就労継続支援サービスは利用者の出勤状況などが、事業所側の収入にもかかわってきます。そのため、就労継続支援サービスは毎日の通所が前提とされます。

地域活動支援センターはその時の体調に合わせて、週2、3回程度の通所であっても、問題ありません。自分の体調に合わせて通所するかどうかを決められる点はメリットと言えます。

その代わり、地域活動支援センターでは給与に当たる工賃などは支給されないことがほとんどです。あくまで「生産活動」を行う場であり、枠組みとしては就業ではありません。

生活的に少しでも金銭が必要という場合は、就労継続支援サービスの利用を検討しましょう。

就労継続支援サービスをもっと詳しく知りたいという方は、以下の記事を参考にしてみてください。

就労継続支援B型事業所ってどんなサービス?B型にしかない魅力やA型との違いを徹底解説!

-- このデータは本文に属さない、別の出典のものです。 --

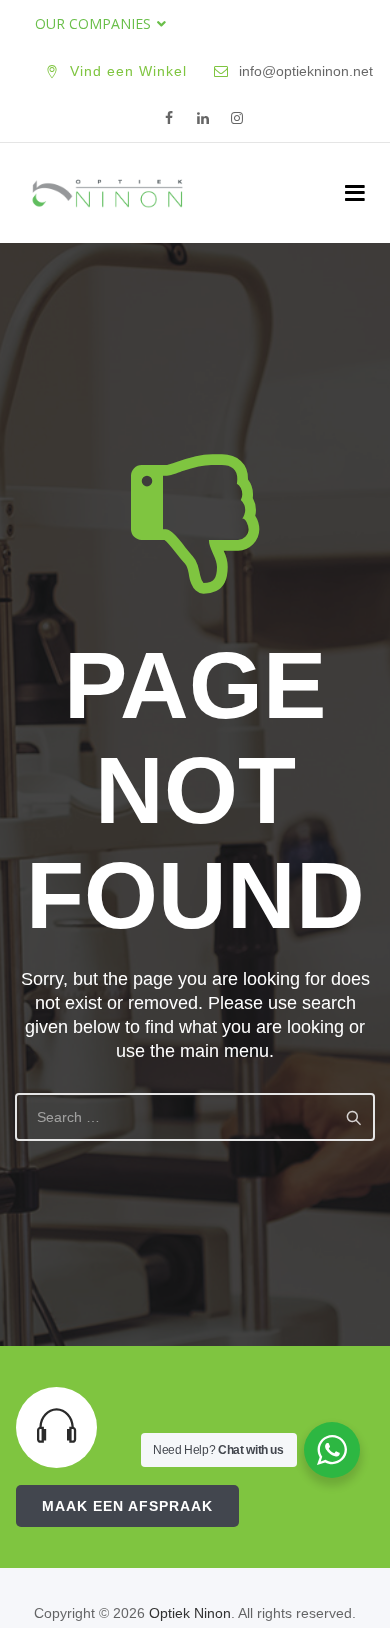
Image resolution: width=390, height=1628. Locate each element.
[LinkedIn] (203, 119)
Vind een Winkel (128, 71)
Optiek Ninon (190, 1613)
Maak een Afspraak (127, 1506)
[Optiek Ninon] (107, 193)
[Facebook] (169, 119)
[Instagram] (237, 119)
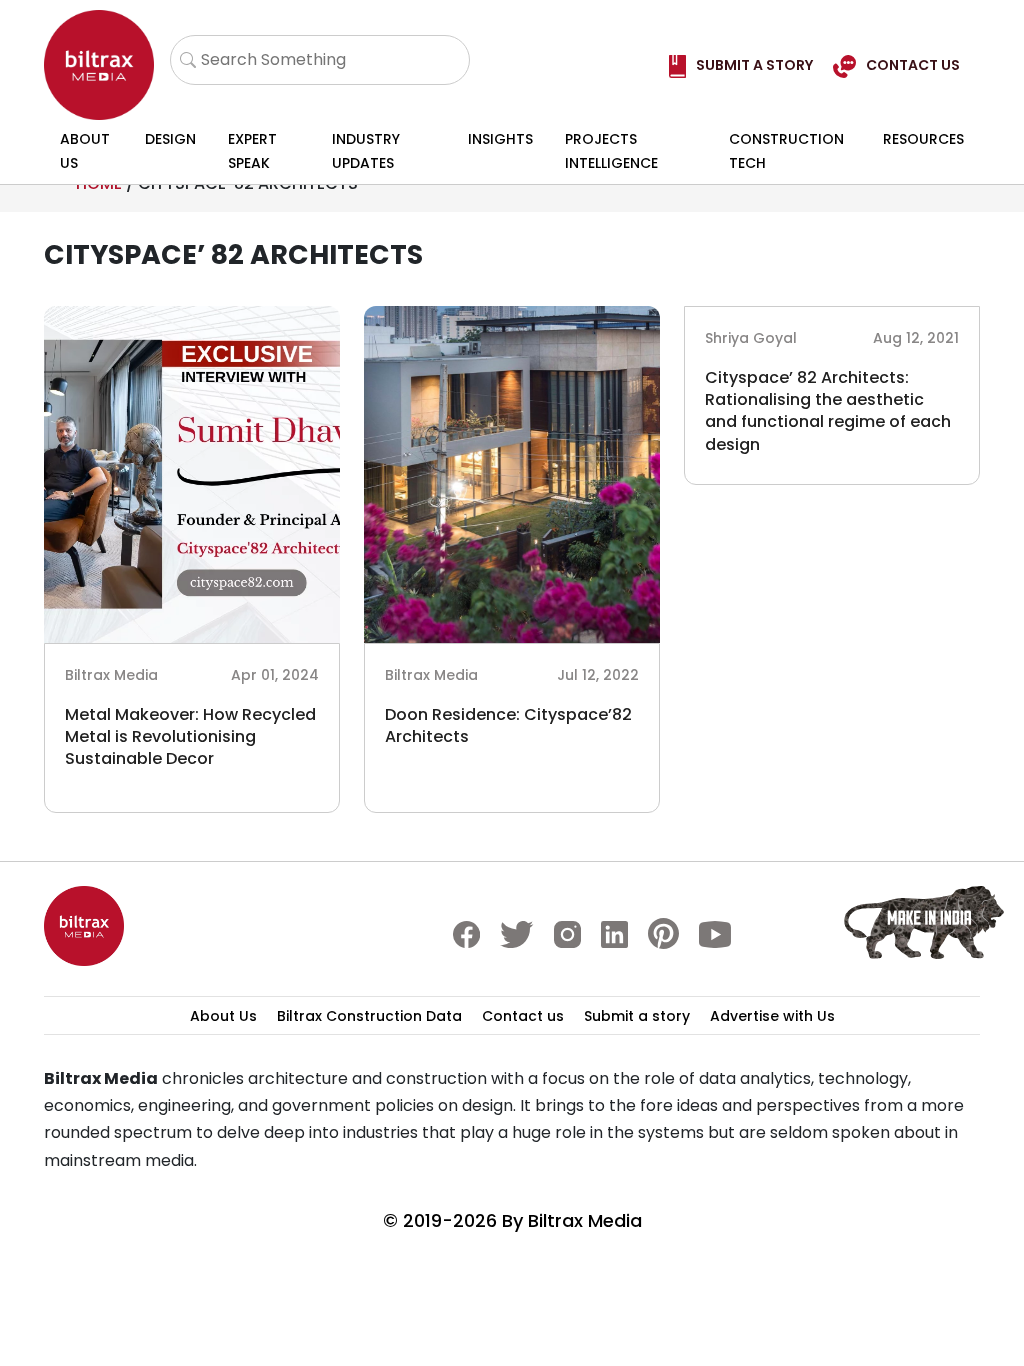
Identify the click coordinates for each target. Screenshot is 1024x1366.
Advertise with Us (772, 1016)
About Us (85, 151)
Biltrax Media (585, 1220)
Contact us (523, 1016)
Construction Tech (786, 151)
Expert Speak (252, 151)
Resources (923, 139)
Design (170, 139)
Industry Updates (366, 151)
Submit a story (637, 1016)
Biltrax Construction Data (369, 1016)
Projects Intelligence (611, 151)
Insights (500, 139)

就労継続支援A型から一般就労へステップアップ!福祉と一般企業のハイブリッド的存在を徹底解説してみた

地域活動支援センターからでも就職は目指せる

最後に、地域活動支援センターからでも一般就労は目指せるということをメッセージとして書いておきたいと思います。

なぜそのようなことをつけ添えるかと言うと、地域活動支援センターは、消極的選択肢として利用されることが度々あるからです。

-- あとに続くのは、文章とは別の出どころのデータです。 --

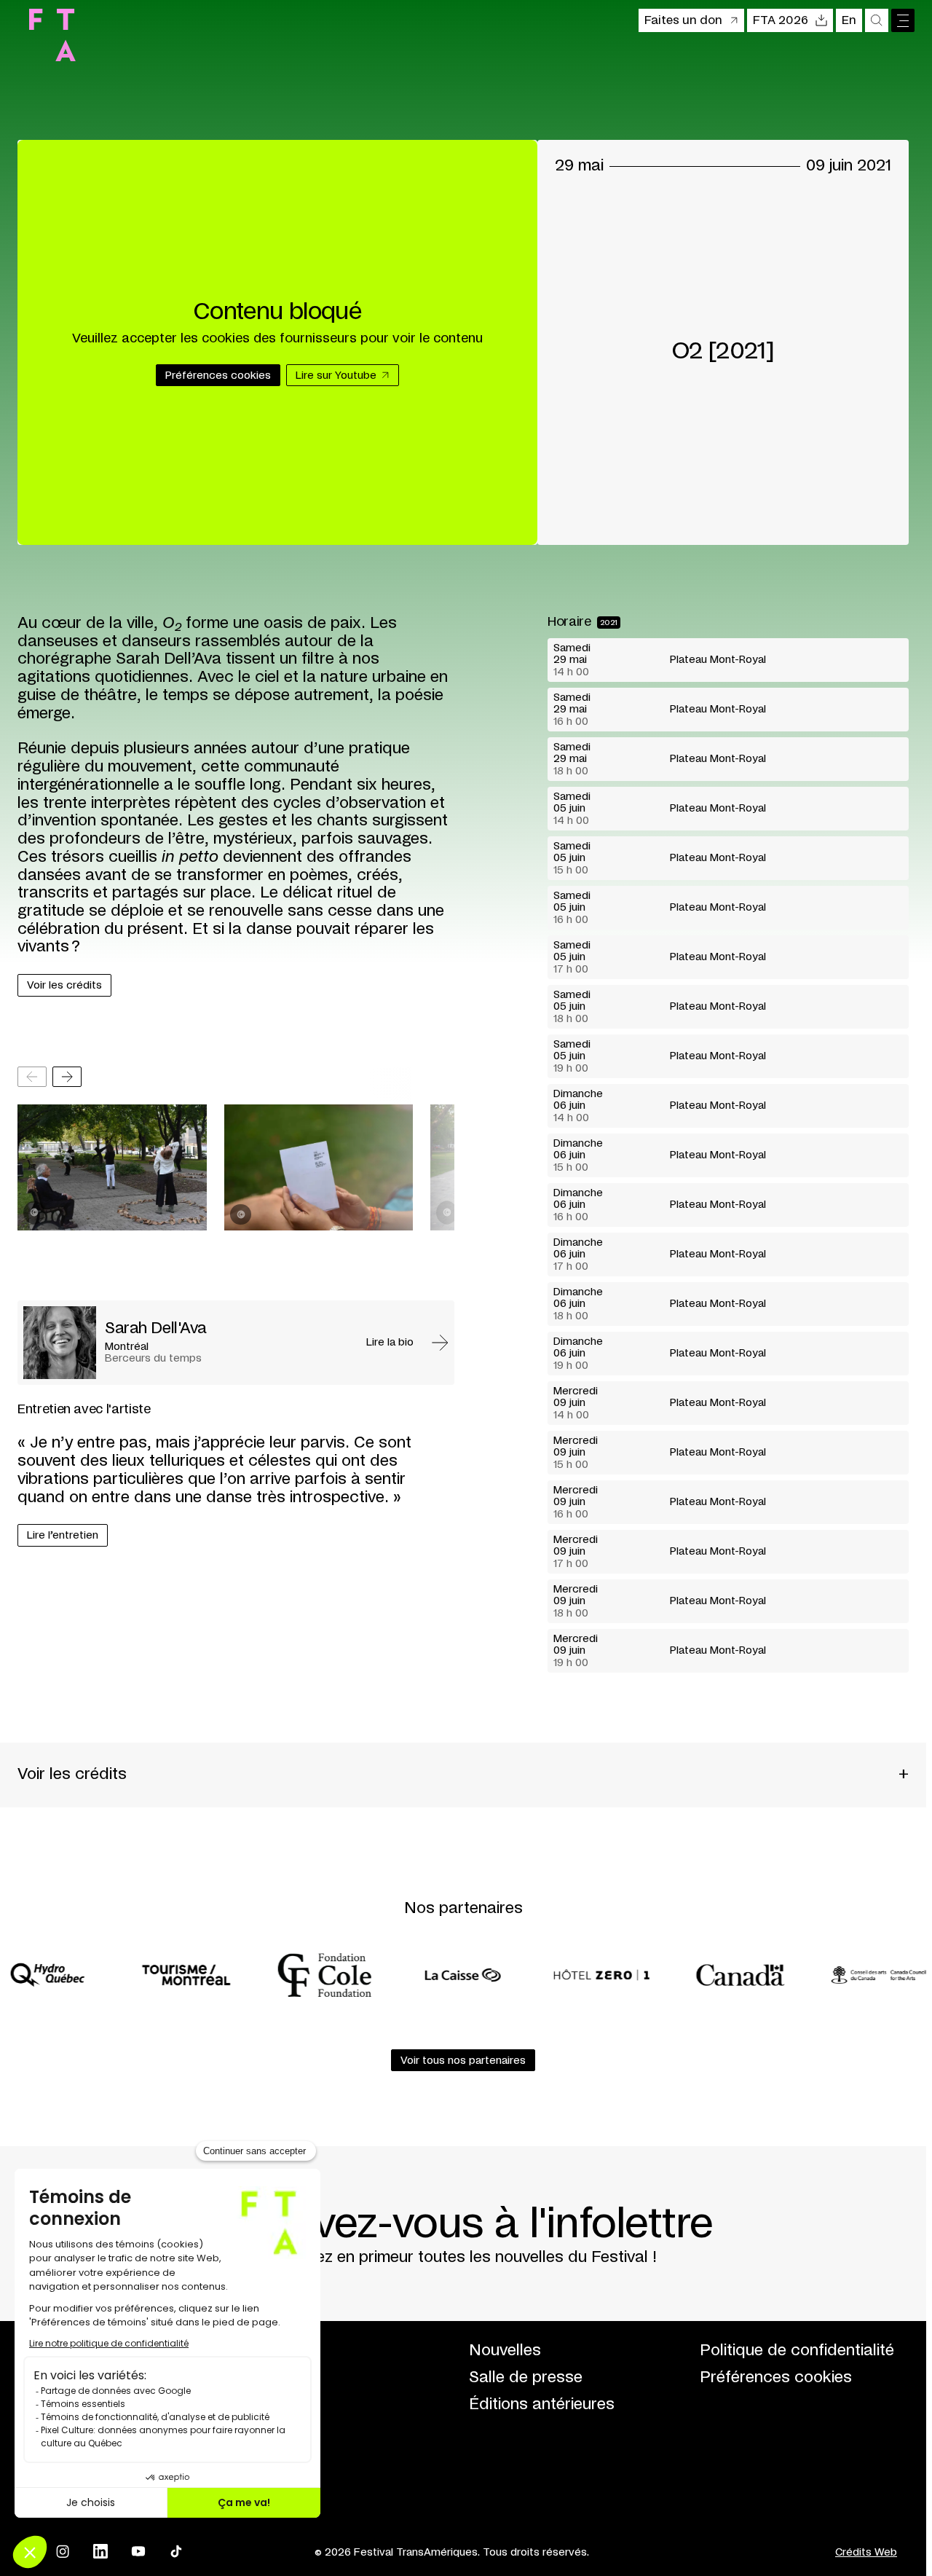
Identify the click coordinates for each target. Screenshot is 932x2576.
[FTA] (52, 35)
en (849, 20)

「本当は就職したいと思っていたけど、主治医や家族に行くように言われたから仕方なく利用している。」

「毎日言っているけど、お金がもらえるわけでもないし辛い。」

このように感じている人も今まで何人も見てきました。

ネガティブなイメージを抱えている方の多くは、周りの家族や支援者からの勧めで仕方なく利用している方たちです。就職を希望している方にとっては、働くことから遠ざけられたと感じてもおかしくはありません。

こうした方々に伝えたいこととして、就職活動は「どこに通うかではなく、何を獲得できたか」がめちゃくちゃ大事であるということです。

地域活動支援センターは就職へのステップアップとしては遠回りに感じるかもしれません。しかし、理由はどうあれ利用することになったからには、地域活動支援センターで身につけなければいけない課題が必ずあるはずです。

自分が何の目的で利用しているかを明確にして、それを乗り越えていけば、必ず一般就労できる確率を上げることが出来ます。

むしろ何の考えもなく、なんとなく就労移行などに通っている人の方が危ういです。そういったサービスを利用しても満足な結果を得られなかった人は、今まで数多く見てきました。就労系のサービスを利用したから就職が保障されているわけでは決してないんです。

順調に能力を伸ばした後に、あらためて就労移行や就労継続A型を利用しても遅くはありません。どこを利用するかではなく、「今の自分の課題は何か」ということに目線を向けて頑張ってほしいと思います。

まとめ

  • 地域活動支援センターは障害者の社会的なつながりの場として創作・生産活動の提供を行う
  • 地域活動支援センターは工賃こそ出ないものの、就労継続支援サービスよりも通所率は問われない
  • 通所の中で自分の課題をクリアしていけば、地域活動支援センターからでも一般就労はできる

いかがでしたでしょうか?

地域活動支援センターを単なる日中活動の場と捉えるのはもったいないです。サービス内容も幅広く、なにより人と関わり合う機会を得られるため、自分の現状と向き合いながら日々を送ることができます。

自分の認識次第でいくらでも有効活用ができるサービスです。今回の記事を参考に、利用を検討してみてくださいね。